Progresif Geçmiş Sayıklamaları


Geçmişle kurulan ilişki tuhaf bişey... Tamamen yok saysan kötü, orda asılı kalsan daha da kötü. Esas olan geçmişle şimdi arasında sağlıklı bir köprü inşa etmek ve güvenli bir şekilde ara ara ziyaret etmek. Ordaki güzellikleri şimdiye taşımak, mümkünse çirkinlikleri de çürümeye bırakmak.

Geçmiş benim için bir daha hiç geri gelmeyecek hüzünlü bir şey oldu hep ve hep de öyle olacak galiba. Ama hatırladıkça içimi ısıtan şeyleri devam ettirmenin mümkün olacağını da farkettim yakın zamanda. Küçük çapta bir aydınlanma belki de. Ortalıklarda dolaşan bir "seksenlerde, doksanlarda şunları yapardık" listesi var ya, benim de geçmiş (ya da gençlik) deyince aklımda hatları çok net olmasa da bir liste oluşuyor.
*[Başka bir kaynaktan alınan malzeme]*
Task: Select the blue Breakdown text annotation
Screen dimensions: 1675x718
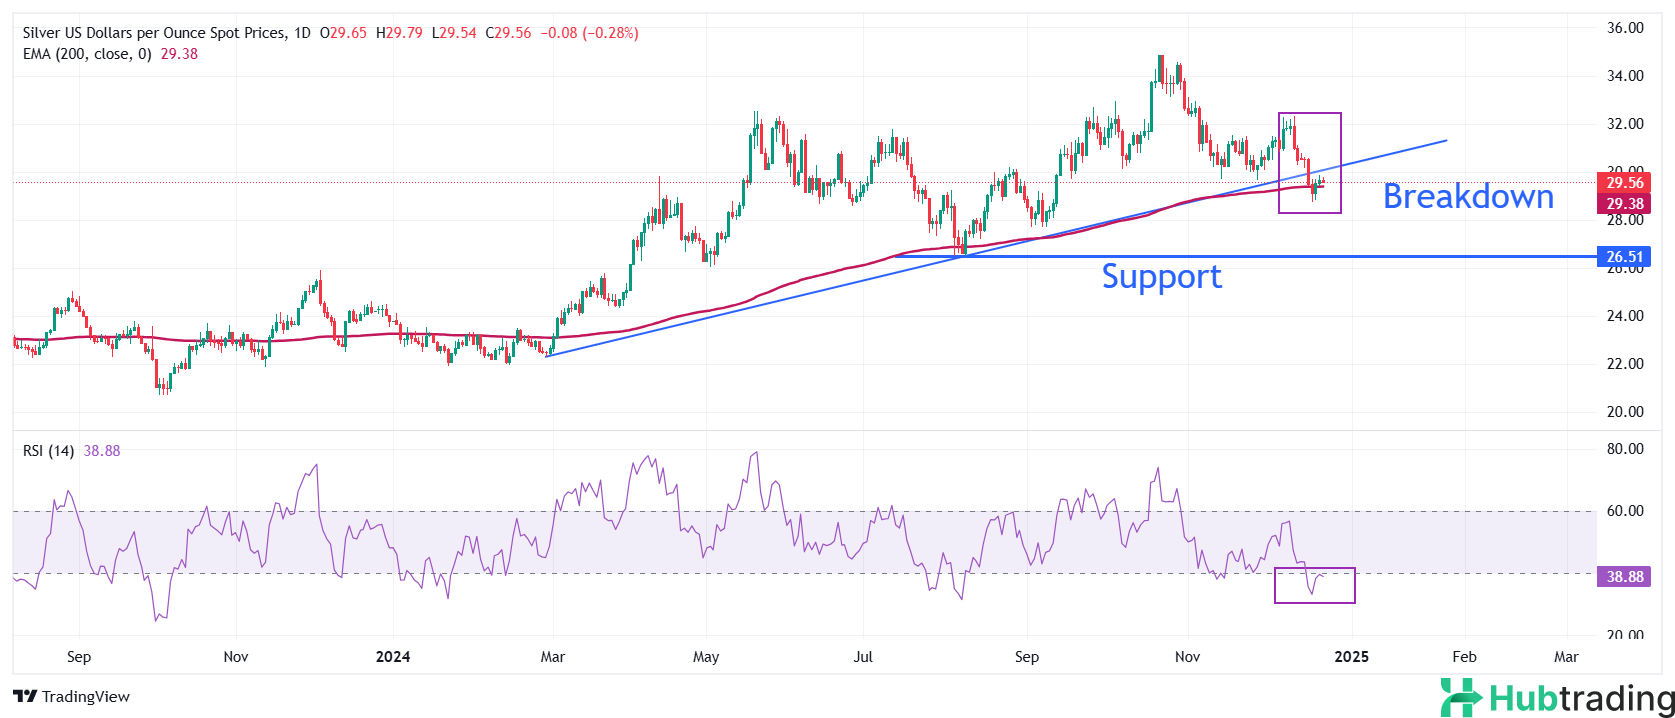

Bu listeye giren şey ya şeylerle alakalı hisleri şimdiye taşımak mümkün mü değil mi bilemiyorum, ama o hislere benzer hislerden çok da uzaklaşmamak gerektiğini seziyorum gittikçe. Aksi takdirde insan yaşlandıkça sığlaşıyor, odunsu bir yapıya bürünüyor.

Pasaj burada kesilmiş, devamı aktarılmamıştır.